There's nothing of course quite like a paper map. It's an historical document, it reveals social history. It has a sheet name and number, a survey date, a publishing date, and many other individual characteristics. You can touch it and spread it out, and fold it up. It has a cover, often something of a 'period' artwork. The map itself is a tangible artwork. And when using it, you get the wide view: you can examine the countryside for miles around, and not just what is shown in the little rectangle that is your mobile phone screen - as clearly illustrated in this shot of the area around Barry in south Wales, with my phone placed on top:
But the small screen is fine if you don't need the long-range view. And if the light is poor, as you might get on a dull winter's afternoon, it's much easier to see the detail on that backlit small screen!

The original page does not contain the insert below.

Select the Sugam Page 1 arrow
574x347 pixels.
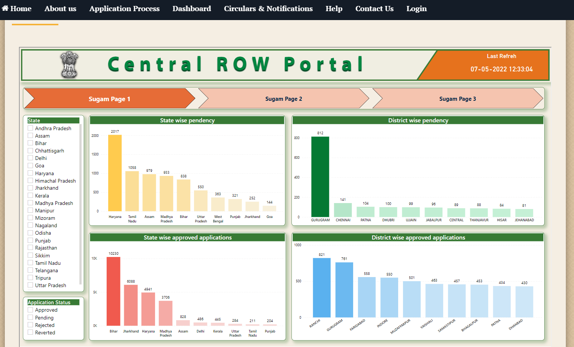point(109,99)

And you can tweak the magnification with your fingers, making it all even easier to see:
Indeed, with these 10 km x 10 km tiles, you can zoom in as much as you want to, because your £1.99 buys high definition (660dpi). The money also buys ongoing periodic updating, to show new roads and buildings and other changes as they get put in. The latest 1:25,000 paper maps do include a free digital download, but it isn't high-definition (so you can't zoom into it much) and you don't get that updating.
For sheer clarity, there is no contest between ordinary definition and high definition. HD is orgasmically superior. And that's why my HD empire of 10 km x 10 km tiles will continue to expand, gradually covering everywhere in south and south-west England, apart from utterly boring places of no possible interest, plus a few outlying spots that I must have for romantic reasons. The only practical limits on this expansion are (a) what I should sensibly spend; and (b) the amount of storage space on my phone. I reckon I can afford to install another 150 tiles, making about 300 altogether.

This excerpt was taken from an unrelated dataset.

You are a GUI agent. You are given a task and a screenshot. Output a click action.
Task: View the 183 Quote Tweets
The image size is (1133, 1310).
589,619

So it's quite important to plot what I already have, in order to plan what I can still fit in. The last fifty or so map tiles will be the very hardest to select - some careful thinking to be done there! No dross. No tedious places of stultifying ennui and irredeemable banality. Only places that call to my wilder passions. So I may have to sacrifice coverage of (say) Swindon, Basingstoke, Slough and Woking for Scottish islands like Eigg, Muck, Rum and Canna. Or distant North Ronaldsay (even though I already have 1:25,000 coverage of that island in paper map form). Or the two tiles necessary to cover remote Foula. Or even the four tiles needed for edge-of-the-world St Kilda! What about the insanely hard-to-get-to Sula Sgeir?
Hmm...Sula Sgeir, fit only for seabirds and seals...versus Swindon? Guess which deserves HD mapping more.

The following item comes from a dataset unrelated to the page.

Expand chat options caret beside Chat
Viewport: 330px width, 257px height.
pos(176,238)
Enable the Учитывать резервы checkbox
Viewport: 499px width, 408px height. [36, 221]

The total number of tiles I could buy, if aiming for nationwide coverage, must be around 2,700. So 300 is a very modest target really, about 11% of the total.
Even if (so far as I'm concerned) my 300 map tiles won't be a 'map collection' in the hobbyist's sense, it's still fun to put them together. I mentioned what I was doing to my niece Jenny when I saw her on Boxing Day. She works as a highly-paid software developer. She was impressed at my being able to buy these tiles online so easily, one by one, and how well they were displayed on my phone in the OS's MapFinder app, fresh maps merging seamlessly with maps already in the bag. She was a fairly obsessive collector herself - for example her Japanese Manga books (see https://en.wikipedia.org/wiki/Manga). So she was intrigued at the notion that (even if I wasn't doing it as such) you could 'collect' these map tiles. I took that as a sign of approval, and that I wasn't being quaint or eccentric to regard my programme of acquisitions as a worthwhile, useful endeavour.
Not that I mind being thought quaint and eccentric, you understand. Indeed, people who don't do conventional things, who are mildly out of kilter with the rest, may have an evolutionary advantage and - who knows - might yet inherit the earth!